In the West, people are very, very shocked that the gold medal has eluded her, there’s no excuse for all this Olympic dishonesty. And Čáslavská’s class, her courage in the face of the oppressor, will never be forgotten. Ban the USSR? The idea was put to the Committee, but that would be harmful to the sport, after all, they have such a reserve of astonishing gymnasts! The Munich games are approaching, and there is talk of an amazing surprise the Soviets have in store. Some of them claim to have seen a photograph of a very young girl who is able to hold herself upright on the top bar, the one the others can only just cling on to. It’s said that in secret since 1970 the Soviets have been training her to do something no woman in the world has dared to do: a backwards somersault on the beam. Olga K. is this no-other-young-woman-in-the-world. A sharp ferret with crooked teeth, she is really amusing, she has straight, silky hair that her coach ties in bunches with ribbons. When she puts her pretty feet together, her baby frog’s thighs have a gap between them, the skin on the back of her neck is golden, silk protecting her vertebrae, such sweet little bones.

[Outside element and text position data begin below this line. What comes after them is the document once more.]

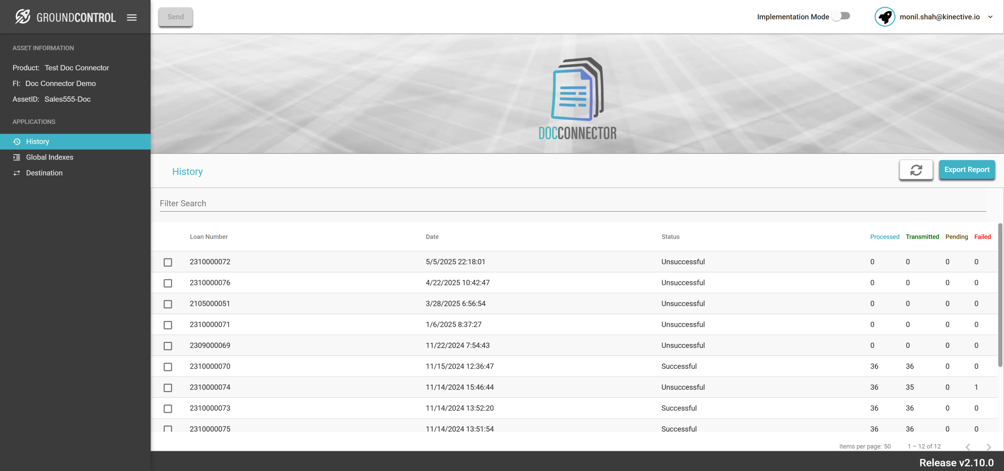Screen dimensions: 1004x471
Task: Click the Global Indexes list icon
Action: [17, 157]
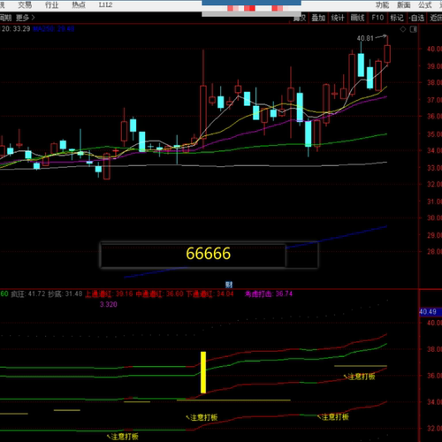Open the 画线 drawing tool
This screenshot has height=442, width=442.
[357, 18]
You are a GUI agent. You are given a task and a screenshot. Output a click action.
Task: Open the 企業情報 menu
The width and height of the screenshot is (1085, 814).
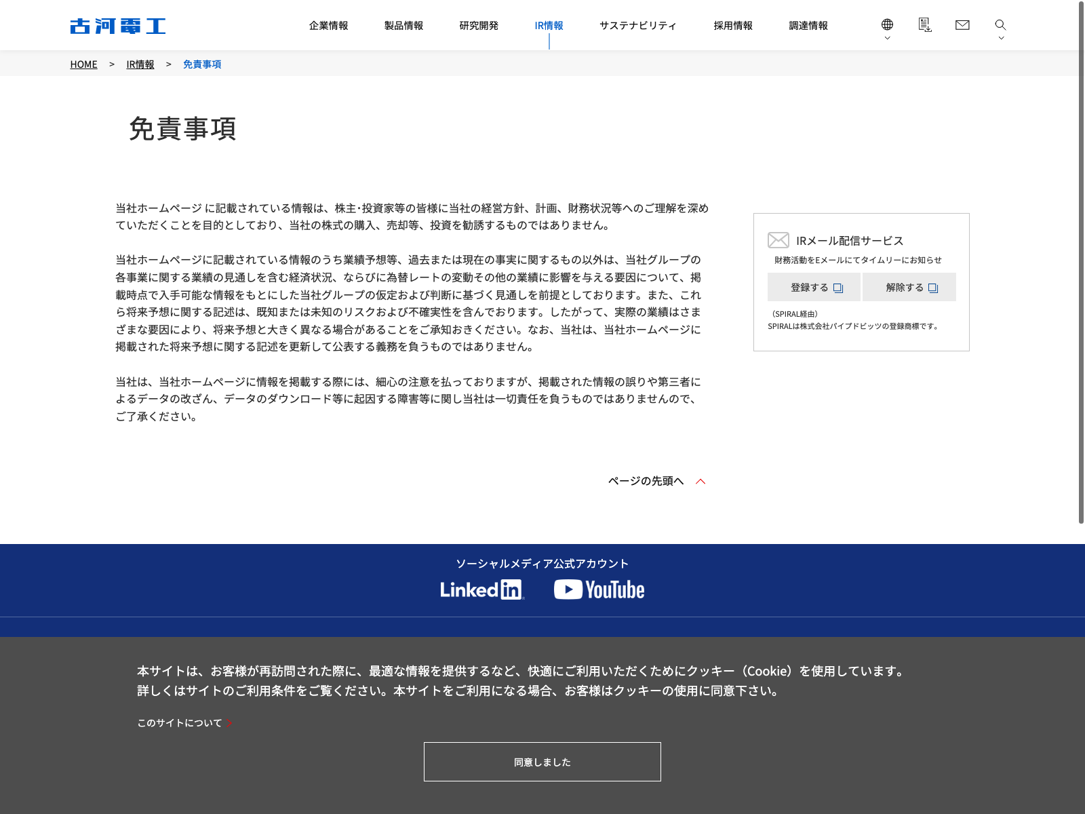click(328, 26)
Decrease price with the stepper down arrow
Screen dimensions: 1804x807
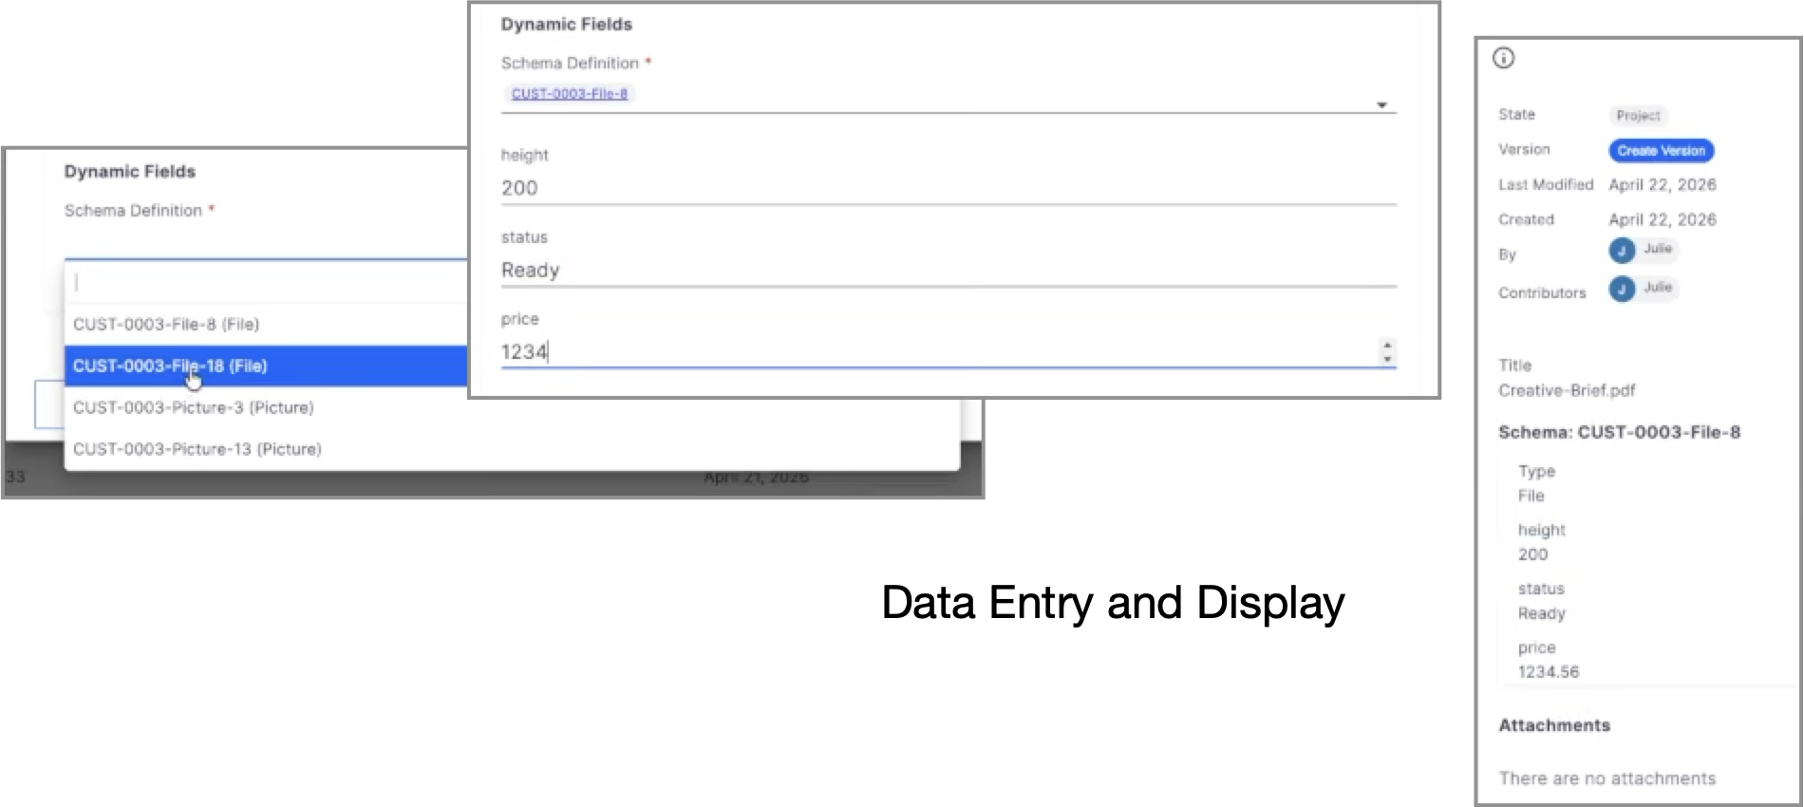click(1387, 359)
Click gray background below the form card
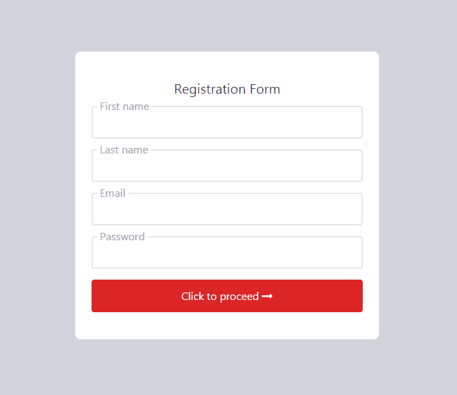This screenshot has width=457, height=395. click(x=227, y=367)
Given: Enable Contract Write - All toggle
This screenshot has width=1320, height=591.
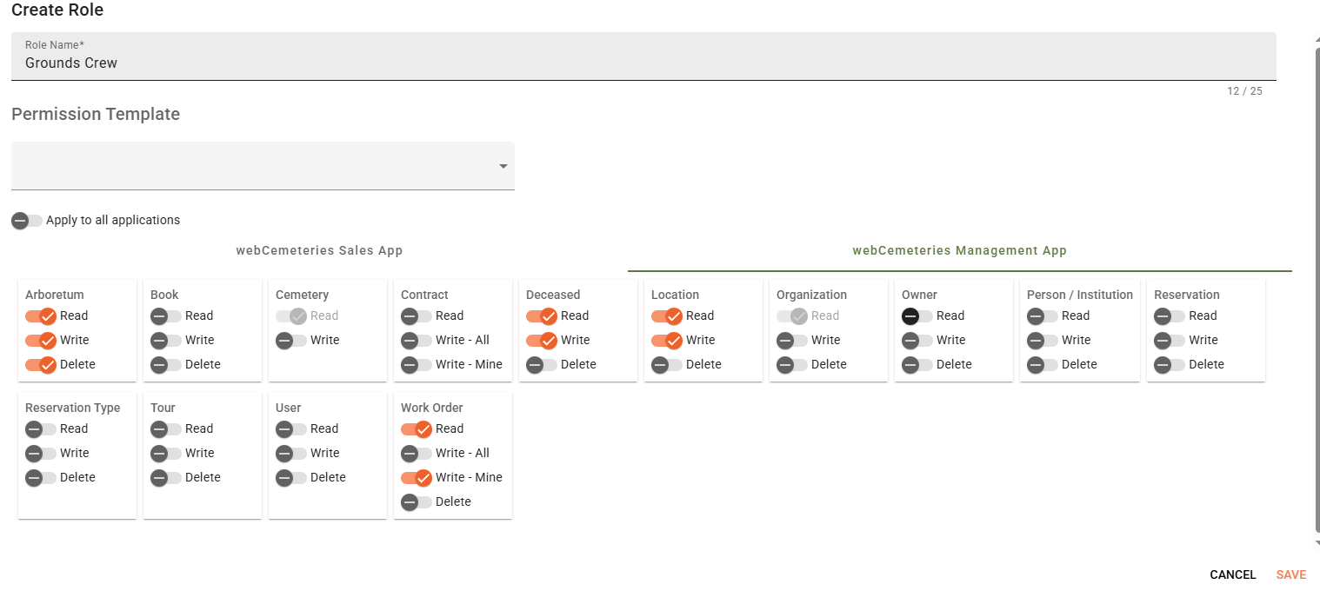Looking at the screenshot, I should [416, 341].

O.L.G.A. Who dissolves in tears in front of the camera lenses, and accumulates stupid mistakes when she is on the uneven bars in Munich. Huddled in her chair from the realization of her failure, she wipes her nose with her hand as she waits for the scores, her face drawn, surrounded by sturdy young women, none of whom even glance her way. A Soviet girl crying! So they’re not all robots! The over-emotional communist who messed up is snivelling live and in colour, to the great delight of American magazines which are wild about this so unwarlike Russian. But the very next day she recovers and delivers what was promised. Glittering moments of fear. Her slender neck that could be snapped in two when she pulls off a skill that eight years later will be banned by the judges as being too dangerous. No one even knows whether she won, and no one cares, they are all cooing with delight at this ‘freshness’, this cool breeze, how wonderful, ‘it’s as if she were seven years old!’
Montreal, 1976. Olga is twenty-one. Miraculously, the little girl is still little. Exhausted from having to fulfil all the Soviet state’s demands, four years of galas and dinners, her skin looks dull from lack of sleep. They tie red ribbons in her straggly hair to gain time, to hear more of the public’s thrilled sighs, mmmm. Red satin bows like the curtains in a back room where she will be offered one last time to eager eyes, red like an accessory that prolongs desire, red which confirms to the buyer the freshness of the image purchased, red the satin sheen of this garter-belt substitute, that’s what is needed, red bows to gain a few more moments because the Other, the new Romanian girl, is only fourteen and is Adorable.